--- Available data ---
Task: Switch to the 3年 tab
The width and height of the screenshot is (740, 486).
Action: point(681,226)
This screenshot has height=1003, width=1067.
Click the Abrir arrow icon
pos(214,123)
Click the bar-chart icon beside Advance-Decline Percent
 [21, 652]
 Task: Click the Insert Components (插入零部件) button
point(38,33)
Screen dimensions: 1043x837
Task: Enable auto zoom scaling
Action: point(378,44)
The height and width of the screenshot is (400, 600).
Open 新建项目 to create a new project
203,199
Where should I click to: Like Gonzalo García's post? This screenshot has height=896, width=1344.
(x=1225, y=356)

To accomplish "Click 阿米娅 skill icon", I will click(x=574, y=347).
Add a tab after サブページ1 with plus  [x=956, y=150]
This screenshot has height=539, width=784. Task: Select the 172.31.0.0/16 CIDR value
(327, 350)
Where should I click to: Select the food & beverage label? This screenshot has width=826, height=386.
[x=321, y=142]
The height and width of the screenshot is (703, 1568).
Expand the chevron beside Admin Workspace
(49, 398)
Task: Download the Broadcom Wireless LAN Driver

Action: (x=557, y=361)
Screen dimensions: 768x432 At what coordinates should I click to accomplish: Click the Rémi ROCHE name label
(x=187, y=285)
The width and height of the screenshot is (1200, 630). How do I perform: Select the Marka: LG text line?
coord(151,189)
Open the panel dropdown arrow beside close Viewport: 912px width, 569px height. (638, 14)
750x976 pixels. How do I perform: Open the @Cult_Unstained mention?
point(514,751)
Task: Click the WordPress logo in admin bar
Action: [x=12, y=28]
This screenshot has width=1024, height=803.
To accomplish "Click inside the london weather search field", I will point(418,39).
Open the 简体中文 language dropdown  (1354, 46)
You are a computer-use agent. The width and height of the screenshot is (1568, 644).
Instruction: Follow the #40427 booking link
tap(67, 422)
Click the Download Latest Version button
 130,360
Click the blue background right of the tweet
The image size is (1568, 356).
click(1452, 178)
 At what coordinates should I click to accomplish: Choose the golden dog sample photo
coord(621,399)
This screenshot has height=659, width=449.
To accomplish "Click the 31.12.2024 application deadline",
---
**What is being asked**
Provide all the records again, word for word.

**Answer to this task**
Task: Switch to the 3年 tab
The width and height of the screenshot is (740, 486).
Action: point(681,226)
This screenshot has height=1003, width=1067.
Click the Abrir arrow icon
pos(214,123)
Click the bar-chart icon beside Advance-Decline Percent
 [21, 652]
 Task: Click the Insert Components (插入零部件) button
point(38,33)
Screen dimensions: 1043x837
Task: Enable auto zoom scaling
Action: point(378,44)
The height and width of the screenshot is (400, 600).
Open 新建项目 to create a new project
203,199
Where should I click to: Like Gonzalo García's post? This screenshot has height=896, width=1344.
(x=1225, y=356)

To accomplish "Click 阿米娅 skill icon", I will click(x=574, y=347).
Add a tab after サブページ1 with plus  [x=956, y=150]
This screenshot has height=539, width=784. Task: Select the 172.31.0.0/16 CIDR value
(327, 350)
Where should I click to: Select the food & beverage label? This screenshot has width=826, height=386.
[x=321, y=142]
The height and width of the screenshot is (703, 1568).
Expand the chevron beside Admin Workspace
(49, 398)
Task: Download the Broadcom Wireless LAN Driver

Action: (x=557, y=361)
Screen dimensions: 768x432 At what coordinates should I click to accomplish: Click the Rémi ROCHE name label
(x=187, y=285)
The width and height of the screenshot is (1200, 630). How do I perform: Select the Marka: LG text line?
coord(151,189)
Open the panel dropdown arrow beside close Viewport: 912px width, 569px height. (638, 14)
750x976 pixels. How do I perform: Open the @Cult_Unstained mention?
point(514,751)
Task: Click the WordPress logo in admin bar
Action: [x=12, y=28]
This screenshot has width=1024, height=803.
To accomplish "Click inside the london weather search field", I will point(418,39).
Open the 简体中文 language dropdown  (1354, 46)
You are a computer-use agent. The width and height of the screenshot is (1568, 644).
Instruction: Follow the #40427 booking link
tap(67, 422)
Click the Download Latest Version button
 130,360
Click the blue background right of the tweet
The image size is (1568, 356).
click(1452, 178)
 At what coordinates should I click to accomplish: Choose the golden dog sample photo
coord(621,399)
This screenshot has height=659, width=449.
To accomplish "Click the 31.12.2024 application deadline",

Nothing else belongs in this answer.